Questa strategia, ampiamente criticata e terribilmente inutile, è evidentemente funzionale alle logiche demografiche: vietare l’aborto in qualunque caso tranne di pericolo di vita della madre ci suggerisce che, se da un lato la vita del feto conta più dei diritti e della libertà – che fanno la vita – della donna, al contrario la sopravvivenza di una donna non può essere scambiata per la vita di un feto perché altrimenti si perderebbe l’occasione di avere altre gravidanze. Si perderebbe un’incubatrice. E, dunque, tutte le associazioni che spacciano le loro proteste per interesse sfegatato per la vita degli embrioni, per l’anima di quei bambini mai nati, non hanno in realtà grande interesse per la vita di quel singolo, potenziale, individuo, ma per la quantità di individui che una donna può garantire. Una pura mossa strategica.
Quella che stiamo descrivendo – e vivendo – è una realtà spaventosa, che sembra (quasi) uscita da un romanzo di Margaret Atwood, una realtà che in modo freddo e calcolatore si serve di una morale applicata come legge per risolvere i problemi sociali di un mondo in cui se le nascite calano un motivo c’è, e non è certamente la contraccezione o l’aborto. È sempre a questa che si torna, dopotutto. Esclusi i luoghi in cui si nega l’IVG attraverso la legge, dove invece essa è legale si trova comunque un modo per negarla attraverso l’imposizione più o meno rigida della morale. Che si tratti delle associazioni religiose che minacciano le donne fuori ai consultori, dei medici obiettori che rendono l’aborto irraggiungibile per molte, o semplicemente del giudizio collettivo che fa sentire alle donne il peso di una decisione del genere, in nessun luogo, da nessuna parte del mondo, il diritto all’aborto è realmente garantito.

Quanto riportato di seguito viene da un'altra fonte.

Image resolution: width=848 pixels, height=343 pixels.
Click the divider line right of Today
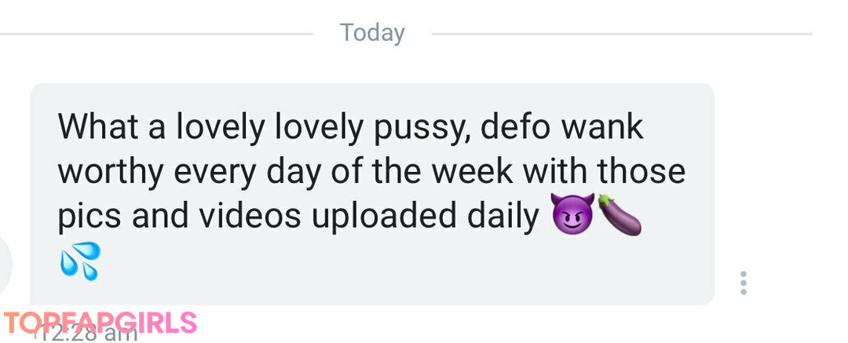pos(622,34)
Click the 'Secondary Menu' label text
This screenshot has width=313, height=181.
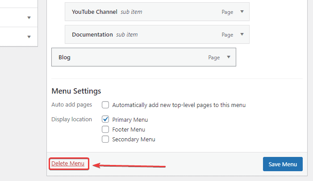coord(134,140)
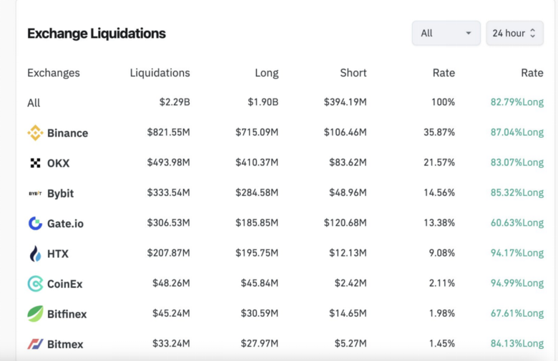Open the Bitfinex exchange name link

point(67,314)
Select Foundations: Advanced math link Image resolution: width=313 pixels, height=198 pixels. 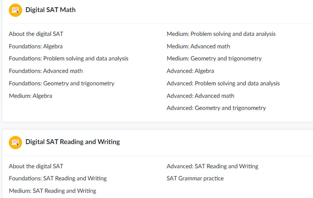(x=46, y=71)
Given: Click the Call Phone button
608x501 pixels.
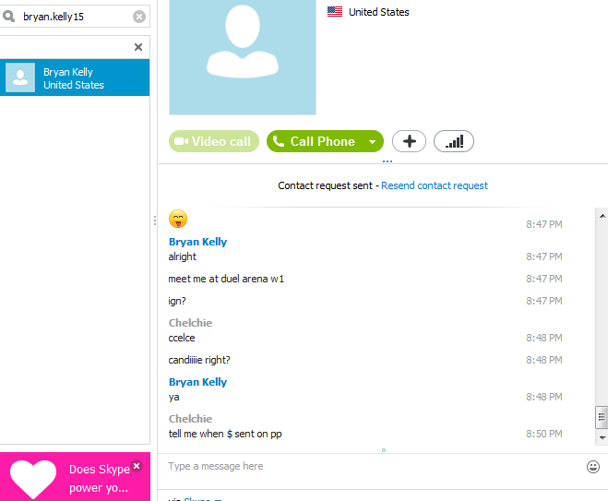Looking at the screenshot, I should click(x=316, y=141).
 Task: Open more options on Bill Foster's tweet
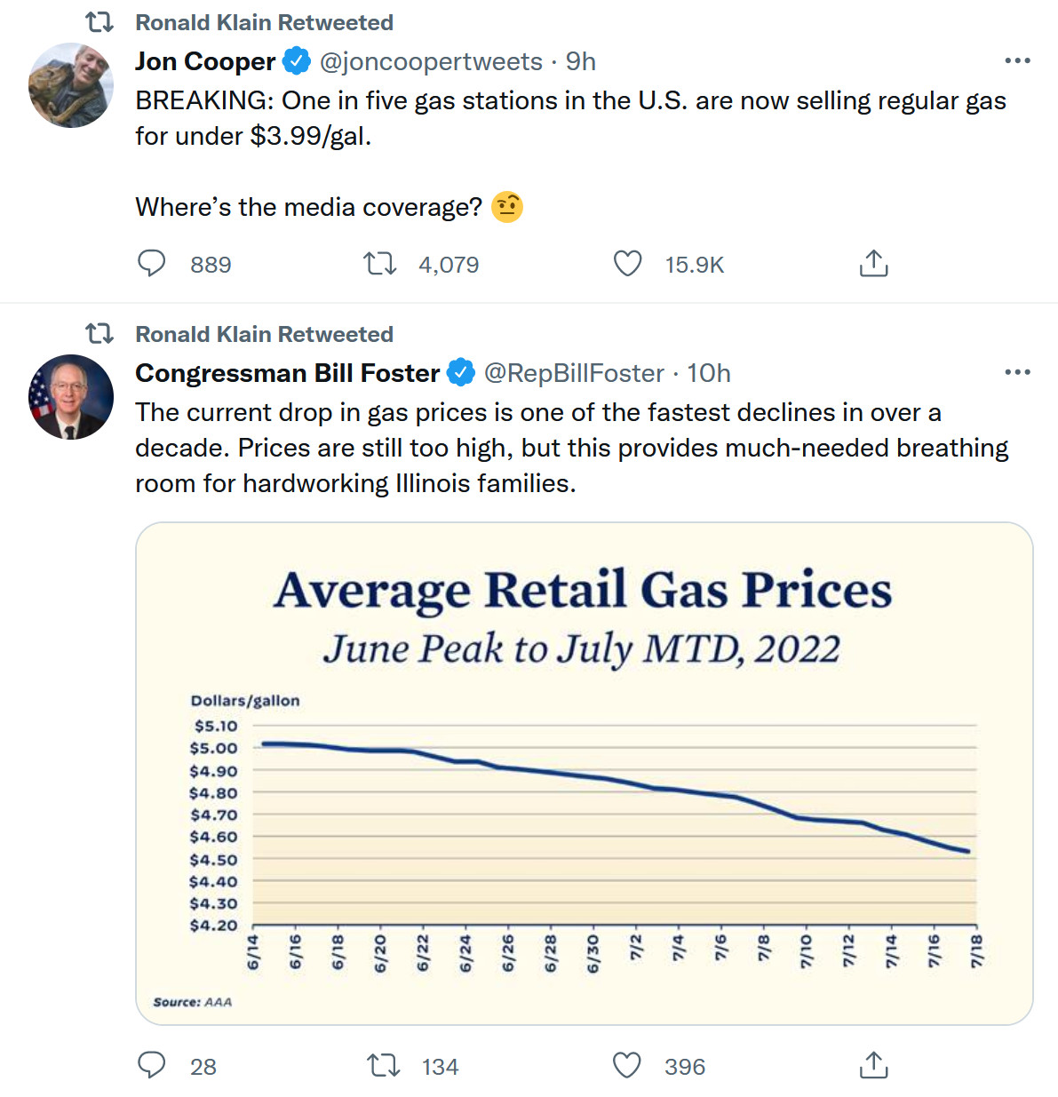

Ciò che serve, dunque, non è solo rendere l’aborto libero, ma garantire un diritto che esiste solo in teoria ma è spesso assente nei fatti. Leggi che vietano di ostacolare l’aborto, leggi che impongono alle strutture ospedaliere di avere un certo numero di medici non obiettori, e magari anche interventi culturali che modifichino la persistenza della retrograda morale che causa l’obiezione di coscienza sono passi fondamentali per riuscire a garantire il diritto all’IVG. Un diritto che, di fatto, oggi (neanche in Italia) non esiste, non davvero, perché non c’è modo di garantirlo a tutte.